I am on campus right now. While I probably should be researching or getting a paper together, I am writing. What a fine mode of procrastination. I was walking to the lab that I like to plant myself in and a photographer was shooting some pictures of students in a very large and very expensive atrium they have here on campus. After being at Geneseo and seeing how much they touted the "Integrated Science Facility Bonanza Circus" or whatever they built in the middle there, it was actually hilarious to see it dwarfed by Albany's big "Dome O' Glass" that looks really fancy and most likely costs double.

What is important is that this particular photographer was posing these students for his shot. This shouldn't surprise me, nor does it. I have seen enough brochures and websites to know that photographers aren't waiting in the wings for Student A to point at Student B's particularly interesting tidbit of information on their computer screen. SO interesting, that he had to point (even though pointing is rude). Or that when "group of students" is having a great time at the campus center's cafe, they all throw their heads back and laugh with big smiles, because Center of attention student has said something both smart and funny, also know as smunny. I like those poses and even in my own experiences at college, I finally got over freezing for sustained amounts of time with a book when I was in the quad, making sure that the campus photographer got a good one.

I am not a photography master, but this shot was lousy. These three students (two women and a man) were just talking. No pointing, no really smunny phrases being said.

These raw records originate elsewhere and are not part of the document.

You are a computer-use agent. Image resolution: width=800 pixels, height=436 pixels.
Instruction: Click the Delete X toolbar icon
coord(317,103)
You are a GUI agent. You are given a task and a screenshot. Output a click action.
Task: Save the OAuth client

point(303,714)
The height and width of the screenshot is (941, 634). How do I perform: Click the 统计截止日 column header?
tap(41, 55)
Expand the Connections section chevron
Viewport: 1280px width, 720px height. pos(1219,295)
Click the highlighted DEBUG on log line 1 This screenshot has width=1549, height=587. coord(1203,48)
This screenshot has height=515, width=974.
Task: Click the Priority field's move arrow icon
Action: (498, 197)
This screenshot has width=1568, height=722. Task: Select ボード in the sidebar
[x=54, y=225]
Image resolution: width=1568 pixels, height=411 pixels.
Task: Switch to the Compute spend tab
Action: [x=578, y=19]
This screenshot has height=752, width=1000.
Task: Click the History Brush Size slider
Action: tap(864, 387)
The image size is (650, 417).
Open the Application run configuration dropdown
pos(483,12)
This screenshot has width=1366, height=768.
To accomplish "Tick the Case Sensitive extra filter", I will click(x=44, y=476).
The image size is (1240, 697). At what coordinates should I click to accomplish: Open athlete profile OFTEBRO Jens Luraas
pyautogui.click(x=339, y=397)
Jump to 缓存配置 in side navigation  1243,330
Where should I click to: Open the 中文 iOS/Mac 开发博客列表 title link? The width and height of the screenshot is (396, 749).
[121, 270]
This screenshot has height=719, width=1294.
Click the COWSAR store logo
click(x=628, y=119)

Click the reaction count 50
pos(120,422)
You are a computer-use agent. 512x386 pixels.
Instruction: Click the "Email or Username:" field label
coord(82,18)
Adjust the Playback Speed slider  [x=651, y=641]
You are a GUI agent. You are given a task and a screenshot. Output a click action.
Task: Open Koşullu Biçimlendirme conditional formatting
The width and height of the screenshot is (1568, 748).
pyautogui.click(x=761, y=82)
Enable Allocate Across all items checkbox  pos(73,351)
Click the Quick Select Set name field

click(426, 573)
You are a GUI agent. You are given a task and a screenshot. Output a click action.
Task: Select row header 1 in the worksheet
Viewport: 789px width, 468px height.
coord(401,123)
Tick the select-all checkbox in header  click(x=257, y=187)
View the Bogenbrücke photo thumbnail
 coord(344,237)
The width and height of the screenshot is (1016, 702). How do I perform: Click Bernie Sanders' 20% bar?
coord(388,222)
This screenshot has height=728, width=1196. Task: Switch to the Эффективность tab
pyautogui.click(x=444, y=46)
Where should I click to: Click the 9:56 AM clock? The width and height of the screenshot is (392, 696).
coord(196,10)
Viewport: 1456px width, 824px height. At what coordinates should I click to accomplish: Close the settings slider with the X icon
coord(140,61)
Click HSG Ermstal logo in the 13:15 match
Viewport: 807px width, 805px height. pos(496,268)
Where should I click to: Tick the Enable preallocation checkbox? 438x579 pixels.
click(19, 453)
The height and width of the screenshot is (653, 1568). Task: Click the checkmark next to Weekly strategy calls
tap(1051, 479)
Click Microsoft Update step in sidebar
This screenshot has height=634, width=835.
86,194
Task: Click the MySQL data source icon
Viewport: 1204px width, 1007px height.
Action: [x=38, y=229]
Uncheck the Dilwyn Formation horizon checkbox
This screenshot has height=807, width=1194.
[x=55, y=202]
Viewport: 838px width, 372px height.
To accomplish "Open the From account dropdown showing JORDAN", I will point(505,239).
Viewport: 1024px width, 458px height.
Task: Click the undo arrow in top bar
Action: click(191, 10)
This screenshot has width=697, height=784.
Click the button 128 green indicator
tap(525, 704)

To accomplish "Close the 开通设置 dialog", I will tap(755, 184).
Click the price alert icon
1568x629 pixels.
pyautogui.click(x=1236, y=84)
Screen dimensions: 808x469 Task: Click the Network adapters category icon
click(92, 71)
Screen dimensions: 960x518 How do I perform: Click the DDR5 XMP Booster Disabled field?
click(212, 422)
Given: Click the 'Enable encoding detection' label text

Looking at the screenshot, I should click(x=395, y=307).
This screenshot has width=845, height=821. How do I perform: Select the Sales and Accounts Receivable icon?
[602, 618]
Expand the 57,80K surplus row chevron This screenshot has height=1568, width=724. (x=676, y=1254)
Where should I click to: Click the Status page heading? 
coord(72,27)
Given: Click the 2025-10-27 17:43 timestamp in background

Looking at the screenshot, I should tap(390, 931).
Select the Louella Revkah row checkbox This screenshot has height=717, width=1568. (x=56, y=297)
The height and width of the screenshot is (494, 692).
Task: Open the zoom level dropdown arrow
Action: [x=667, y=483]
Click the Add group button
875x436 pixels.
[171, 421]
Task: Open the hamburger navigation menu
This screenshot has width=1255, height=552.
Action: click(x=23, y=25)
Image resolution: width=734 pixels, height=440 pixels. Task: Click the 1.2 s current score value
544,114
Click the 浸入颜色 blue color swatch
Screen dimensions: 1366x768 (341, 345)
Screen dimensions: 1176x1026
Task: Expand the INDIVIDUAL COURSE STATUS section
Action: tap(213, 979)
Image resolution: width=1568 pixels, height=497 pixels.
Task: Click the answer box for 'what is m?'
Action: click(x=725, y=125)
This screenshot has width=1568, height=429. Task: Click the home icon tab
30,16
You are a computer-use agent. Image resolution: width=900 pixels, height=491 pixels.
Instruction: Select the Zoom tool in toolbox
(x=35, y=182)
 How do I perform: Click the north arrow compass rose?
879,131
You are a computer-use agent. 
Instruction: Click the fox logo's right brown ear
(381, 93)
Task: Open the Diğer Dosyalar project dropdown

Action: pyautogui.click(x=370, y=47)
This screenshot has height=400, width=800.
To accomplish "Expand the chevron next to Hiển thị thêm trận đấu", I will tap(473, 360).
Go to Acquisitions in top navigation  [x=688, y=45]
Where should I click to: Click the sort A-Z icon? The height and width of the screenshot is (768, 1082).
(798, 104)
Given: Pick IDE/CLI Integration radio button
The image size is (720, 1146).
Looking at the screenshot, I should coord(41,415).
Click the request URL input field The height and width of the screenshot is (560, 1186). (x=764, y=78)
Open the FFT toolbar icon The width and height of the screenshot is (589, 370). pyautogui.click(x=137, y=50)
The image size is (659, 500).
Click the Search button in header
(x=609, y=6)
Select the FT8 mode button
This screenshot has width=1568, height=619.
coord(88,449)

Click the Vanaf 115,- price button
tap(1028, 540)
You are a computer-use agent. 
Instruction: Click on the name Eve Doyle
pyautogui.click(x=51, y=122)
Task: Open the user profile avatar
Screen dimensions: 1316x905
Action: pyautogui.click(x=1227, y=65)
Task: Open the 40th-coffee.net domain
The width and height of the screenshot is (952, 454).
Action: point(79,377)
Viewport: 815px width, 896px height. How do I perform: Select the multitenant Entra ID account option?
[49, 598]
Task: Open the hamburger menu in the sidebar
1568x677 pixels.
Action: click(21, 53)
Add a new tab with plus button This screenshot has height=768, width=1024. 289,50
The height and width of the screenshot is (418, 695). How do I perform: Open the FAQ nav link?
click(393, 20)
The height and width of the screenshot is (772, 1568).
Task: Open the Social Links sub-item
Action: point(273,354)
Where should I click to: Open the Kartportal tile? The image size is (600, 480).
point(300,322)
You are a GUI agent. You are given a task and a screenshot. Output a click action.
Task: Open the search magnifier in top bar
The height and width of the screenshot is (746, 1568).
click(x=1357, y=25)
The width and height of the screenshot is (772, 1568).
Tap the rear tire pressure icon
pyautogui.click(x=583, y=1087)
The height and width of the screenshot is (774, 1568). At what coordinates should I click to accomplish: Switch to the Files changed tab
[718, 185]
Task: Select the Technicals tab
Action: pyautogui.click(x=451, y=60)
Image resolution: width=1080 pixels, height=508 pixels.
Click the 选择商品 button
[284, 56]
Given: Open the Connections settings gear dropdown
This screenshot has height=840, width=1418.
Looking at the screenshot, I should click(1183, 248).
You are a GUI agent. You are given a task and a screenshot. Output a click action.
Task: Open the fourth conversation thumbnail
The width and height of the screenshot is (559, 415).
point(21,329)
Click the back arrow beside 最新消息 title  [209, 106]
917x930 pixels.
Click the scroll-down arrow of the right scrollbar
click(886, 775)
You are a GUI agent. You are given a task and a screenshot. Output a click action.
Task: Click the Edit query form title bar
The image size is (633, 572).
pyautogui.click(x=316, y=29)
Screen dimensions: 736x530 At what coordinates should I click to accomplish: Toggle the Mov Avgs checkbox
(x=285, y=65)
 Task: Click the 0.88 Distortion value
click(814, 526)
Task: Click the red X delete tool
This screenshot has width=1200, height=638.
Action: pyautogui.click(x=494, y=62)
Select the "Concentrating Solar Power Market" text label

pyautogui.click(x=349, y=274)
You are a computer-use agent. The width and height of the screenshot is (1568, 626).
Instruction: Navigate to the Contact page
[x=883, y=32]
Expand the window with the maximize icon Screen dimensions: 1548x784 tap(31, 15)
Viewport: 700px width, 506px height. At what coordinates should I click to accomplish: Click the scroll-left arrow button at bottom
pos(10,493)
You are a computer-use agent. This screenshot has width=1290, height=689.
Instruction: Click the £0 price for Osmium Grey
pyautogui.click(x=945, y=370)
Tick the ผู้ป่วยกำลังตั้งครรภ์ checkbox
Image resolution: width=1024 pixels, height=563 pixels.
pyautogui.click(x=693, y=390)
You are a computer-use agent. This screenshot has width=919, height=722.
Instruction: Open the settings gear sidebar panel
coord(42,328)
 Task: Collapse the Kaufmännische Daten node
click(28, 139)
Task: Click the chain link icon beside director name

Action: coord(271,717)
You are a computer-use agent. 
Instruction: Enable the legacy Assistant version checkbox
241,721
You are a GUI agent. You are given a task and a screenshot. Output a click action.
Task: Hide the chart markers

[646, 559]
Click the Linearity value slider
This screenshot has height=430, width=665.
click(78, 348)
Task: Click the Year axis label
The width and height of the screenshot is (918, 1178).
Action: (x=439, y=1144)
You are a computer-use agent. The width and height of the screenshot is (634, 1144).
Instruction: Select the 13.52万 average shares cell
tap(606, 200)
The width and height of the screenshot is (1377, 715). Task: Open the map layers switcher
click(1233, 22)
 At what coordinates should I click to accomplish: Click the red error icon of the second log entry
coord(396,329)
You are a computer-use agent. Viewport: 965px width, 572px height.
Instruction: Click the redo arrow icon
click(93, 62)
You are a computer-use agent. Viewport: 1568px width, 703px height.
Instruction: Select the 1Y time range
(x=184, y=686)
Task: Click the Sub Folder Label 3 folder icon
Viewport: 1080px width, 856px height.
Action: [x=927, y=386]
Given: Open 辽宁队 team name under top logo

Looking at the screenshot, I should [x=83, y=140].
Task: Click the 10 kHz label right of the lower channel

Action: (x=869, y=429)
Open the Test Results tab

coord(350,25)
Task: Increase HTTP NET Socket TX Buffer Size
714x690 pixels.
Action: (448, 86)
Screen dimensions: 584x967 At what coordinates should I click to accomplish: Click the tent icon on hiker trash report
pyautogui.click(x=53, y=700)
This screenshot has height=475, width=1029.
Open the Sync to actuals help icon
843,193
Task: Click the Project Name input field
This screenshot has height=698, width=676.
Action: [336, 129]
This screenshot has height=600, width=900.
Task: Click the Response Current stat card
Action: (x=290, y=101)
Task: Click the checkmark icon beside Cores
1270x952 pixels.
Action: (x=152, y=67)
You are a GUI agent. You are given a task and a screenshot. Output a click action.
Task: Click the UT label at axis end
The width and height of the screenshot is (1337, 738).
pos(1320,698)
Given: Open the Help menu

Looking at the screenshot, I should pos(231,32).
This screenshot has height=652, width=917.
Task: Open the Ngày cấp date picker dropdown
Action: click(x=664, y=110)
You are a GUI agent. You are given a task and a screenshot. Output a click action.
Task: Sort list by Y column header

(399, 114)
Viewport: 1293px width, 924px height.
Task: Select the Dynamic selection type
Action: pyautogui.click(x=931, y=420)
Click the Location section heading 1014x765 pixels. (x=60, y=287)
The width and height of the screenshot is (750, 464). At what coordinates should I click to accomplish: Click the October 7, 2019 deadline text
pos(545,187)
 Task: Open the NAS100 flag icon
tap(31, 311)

Just conversation. A conversation taking place in an atrium that is so echoy you might want to cease any breathing just because it someone might ask you how your congestion is doing. Who in the world would do that? No one, its rediculous.

It inspired my own desire to be the face of collegiate life once more. I was looking very graduate with my Land's End monogramed bag and my cup of coffee (Green Mountain, not Starbucks. First, it's expensive, I should be getting a belly rub in addition to delicious coffee for that price. Secondly, it's cliche and college photos shouldn't be cliches). I walked slower so that the photographer could stop whatever mindless conversation was going on and ask me to be the face of SUNY Albany's graduate program, but sadly I think I was just in the background for one of the frames. Which is very metaphorical, and I guess will be the bigger statement after all. When I am on the cover for "College: You Should Go Here."